1. daha önce yazılarımı hiç bir mecra da paylaşmadığımı ve burada ki anonim şahsiyetime güvenerek yazdığımı belirtmeliyim. beklentiyi yükseltmek istemem ama insanların beni yazılarımdan tanıyabileceği hissine kapıldım hep, o yüzden korktum açıkcası.

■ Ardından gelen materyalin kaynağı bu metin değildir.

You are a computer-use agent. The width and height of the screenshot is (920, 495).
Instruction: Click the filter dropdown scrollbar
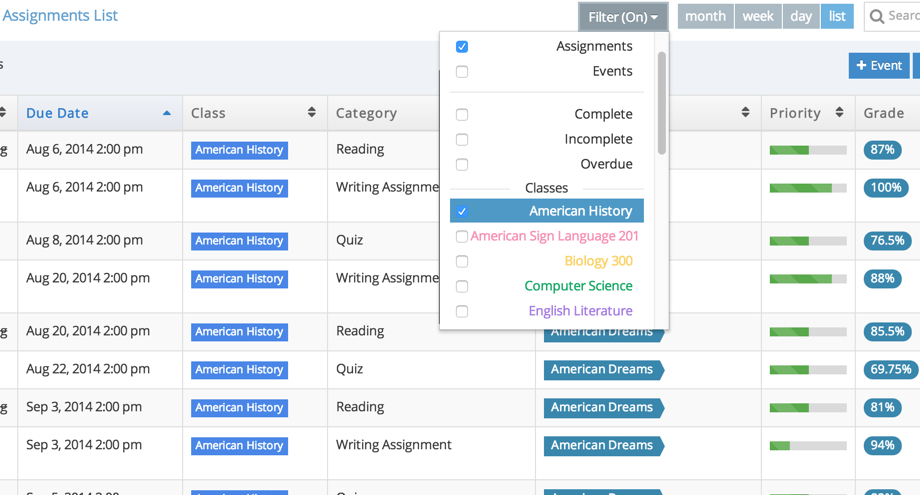point(661,100)
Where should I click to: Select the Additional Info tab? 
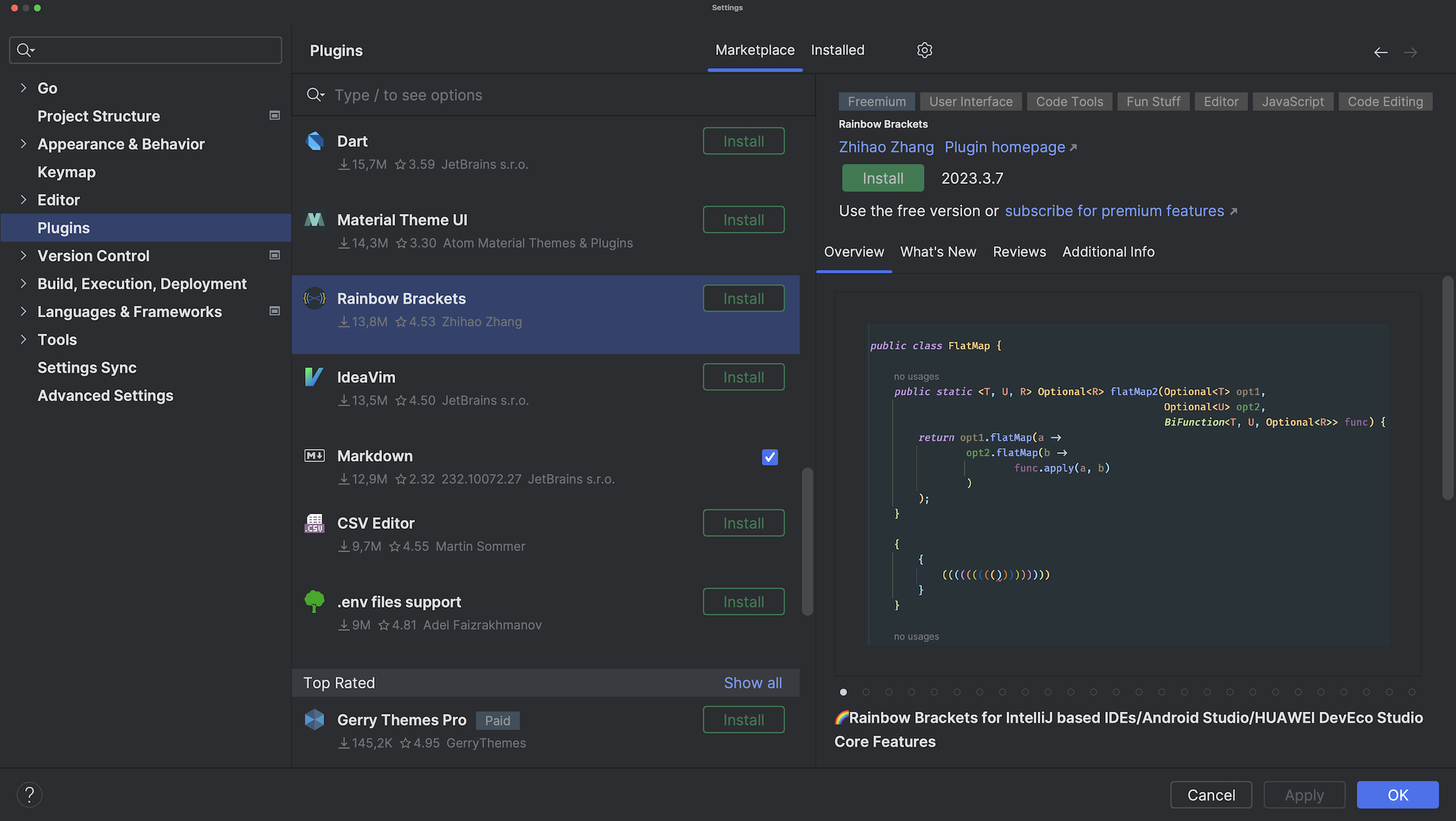pos(1108,252)
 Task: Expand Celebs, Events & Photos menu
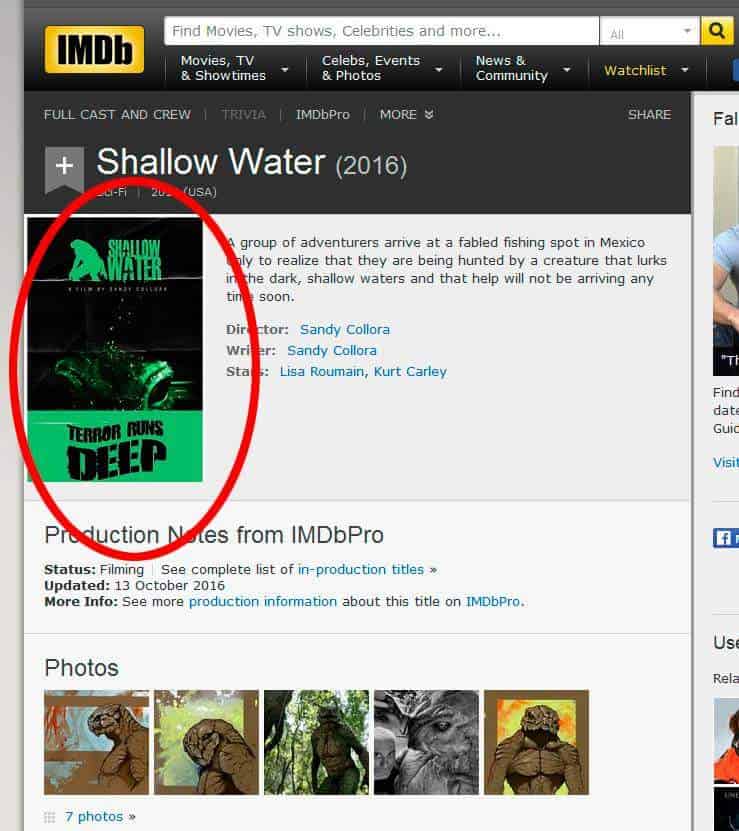pyautogui.click(x=381, y=68)
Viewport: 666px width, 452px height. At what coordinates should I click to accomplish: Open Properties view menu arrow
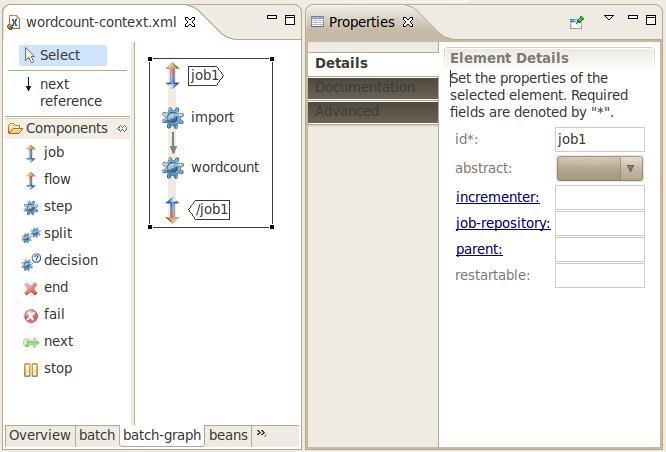pyautogui.click(x=609, y=20)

    şimdi ise; benim taşıdığım bahane gibi veyahutta içinden geldiği gibi, insanların yazılarını paylaşmasını umut ediyorum.

    saygılarla

    !---- spoiler ----!

    huzur aramaya başladım. nice ruh perişan oldu benim daha yeni girdiğim bu yolda. ne zaman başlamıştı ki? doğru! bir akşamüstü azizliğinde, gökyüzünden miras kalan semt ışıklarına kaldırmıştım kahvemi. biten sigarama, sahip olmadığım hayatlara inat. koyan bir şeyler vardı... sırtımda varoluşun yükü, gözümün önünde ise akıp giden hayatımın kırıkları. diyecek onca şey, alıntı yapacak yüzlerce anı değerini kaybediyor; zamanın yavaş ama kendinden emin tik-tak'ları arasında. ne oldu sahi? bu kadar depresif olabileceğimiz ne mana yükledik ki bu yaşama. herkes bizim gibi mi? gördüğümüz insanlar nasıl mutluluk oyunları oynuyor? bir demli çaya nasıl bu denli gülümseme ve hayatın iyi yönlerini sıkıştırıyor!?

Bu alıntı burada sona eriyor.